Most investment mistakes are not made because of a lack of information. They are made because of the way the human brain is wired to process risk, reward, and uncertainty — patterns that served us well on the savannah and serve us poorly in markets.

Where the biases come from

In 1979 Daniel Kahneman and Amos Tversky published prospect theory, a description of how people actually choose under risk rather than how a textbook says they should. Two of its findings carry most of the weight for investors.

First, people evaluate outcomes as gains and losses from a reference point, not as levels of total wealth. The reference point is usually whatever they started with — the purchase price, last year’s portfolio value, the recent peak.

Second, the value function is steeper for losses than for gains. A loss hurts more than an equivalent gain pleases, so people will take risk to avoid making a loss real that they would never take to secure a gain. This asymmetry, later named loss aversion, is the root from which most of the biases below grow. It is not a flaw in intelligence. It is the default setting of the machinery.

The biases that cost investors the most

Loss aversion. Because a loss weighs more heavily than a gain of the same size, investors hold a losing position to avoid crystallising the loss, and sell a winning one to lock the gain in before it can disappear. Both are the exact opposite of disciplined portfolio management, which asks you to keep what is working and cut what is not.

Recency bias. We overweight recent events when forecasting the future — buying after a rally because it feels safe, and selling after a decline because it feels inevitable. Both are usually the wrong decision at the wrong time. The most recent three years of returns are the least representative sample an investor could choose, and the one they most reliably use.

Herding. It is psychologically comfortable to do what everyone else is doing. It is also how bubbles form and how disciplined investors end up buying at the top and selling at the bottom, in step with the crowd. The crowd is not wrong because it is a crowd. It is dangerous because it removes the friction that would otherwise make you check.

Why do investors sell winners and hold losers?

The pattern has a name. Hersh Shefrin and Meir Statman called it the disposition effect in 1985 — the disposition to sell winners too early and ride losers too long — and traced it to loss aversion, regret, mental accounting and weak self-control working together.

Terrance Odean then measured it. Analysing the trading records of 10,000 accounts at a US discount brokerage from 1987 to 1993, he found that a stock that was up was more than 50 percent more likely to be sold on any given day than a stock that was down (1998). The behaviour could not be explained by rebalancing or trading costs. Worse, the winners investors sold went on to outperform the losers they kept. The only month the pattern reversed was December, when tax-loss selling briefly overrode instinct.

Investors, in other words, were not managing risk. They were managing how a realised loss would feel.
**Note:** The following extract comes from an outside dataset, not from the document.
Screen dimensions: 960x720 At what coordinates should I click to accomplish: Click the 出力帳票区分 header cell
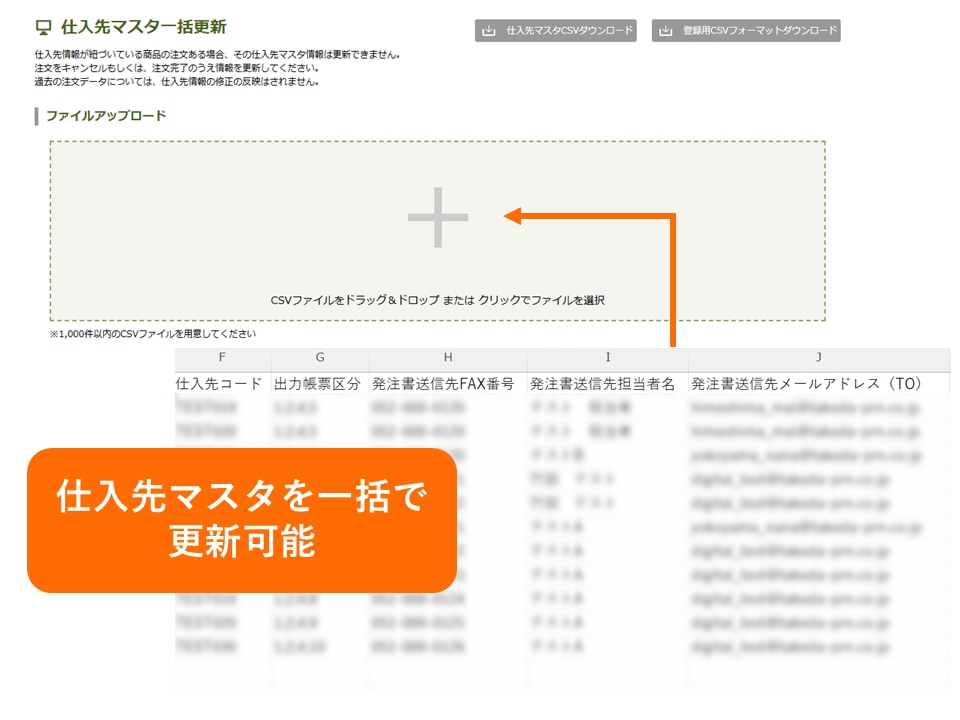click(319, 384)
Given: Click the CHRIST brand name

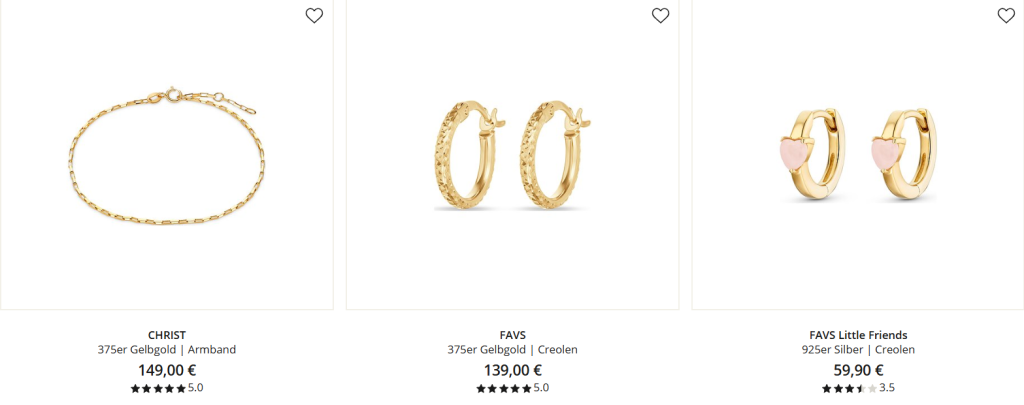Looking at the screenshot, I should click(167, 335).
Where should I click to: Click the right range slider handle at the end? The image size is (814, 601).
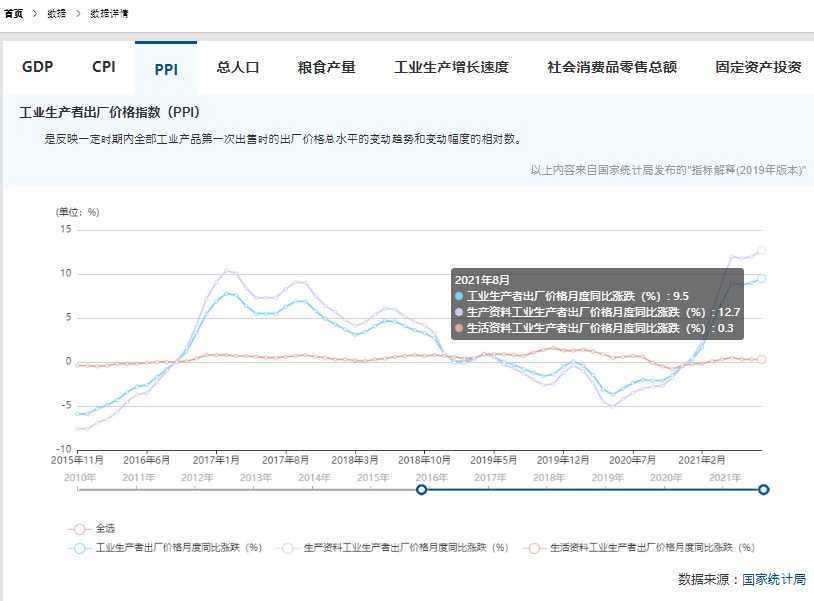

The portfolio that results is the residue of that feeling: the positions that worked have been sold, and the positions that did not are still there, waiting to get back to even.

Anchoring and overconfidence

Anchoring. In their 1974 paper on heuristics and biases, Tversky and Kahneman showed that people estimate unknown quantities by starting from an initial value and adjusting from it — and that the adjustment is typically too small, even when the starting value is obviously arbitrary. In a portfolio the anchor is almost always the purchase price, or the index level at which you first paid attention. Neither is information about the future.

Overconfidence. Brad Barber and Odean examined 66,465 US households over 1991 to 1996 and found that the most active traders earned 11.4 percent a year while the market returned 17.9 percent (2000). The average household turned over three-quarters of its portfolio annually. Their conclusion was that overconfidence explains the trading, and the trading explains the shortfall. Conviction is not evidence; it is a feeling about evidence.

The Indian version of the same wiring

None of this is a Western peculiarity. In 2024 SEBI published a study of individual traders in equity futures and options and found that 93 percent lost money between FY22 and FY24, with aggregate losses exceeding ₹1.8 lakh crore over the three years.

That figure is overconfidence, herding and loss-chasing in one number. Each participant believed they were the exception. Each was drawn in by a visible crowd of others doing the same. And stopping after a loss is the one thing loss aversion forbids, because stopping makes the loss final.

The Indian market has also added a large cohort of first-time investors in a period that, taken as a whole, rewarded them. That is precisely the environment in which recency bias is most expensive: the lesson learned is that dips recover quickly, and the portfolio is built on that lesson rather than on a plan. An investor whose entire experience is one phase of a cycle has not been tested by the market yet. They have been flattered by it.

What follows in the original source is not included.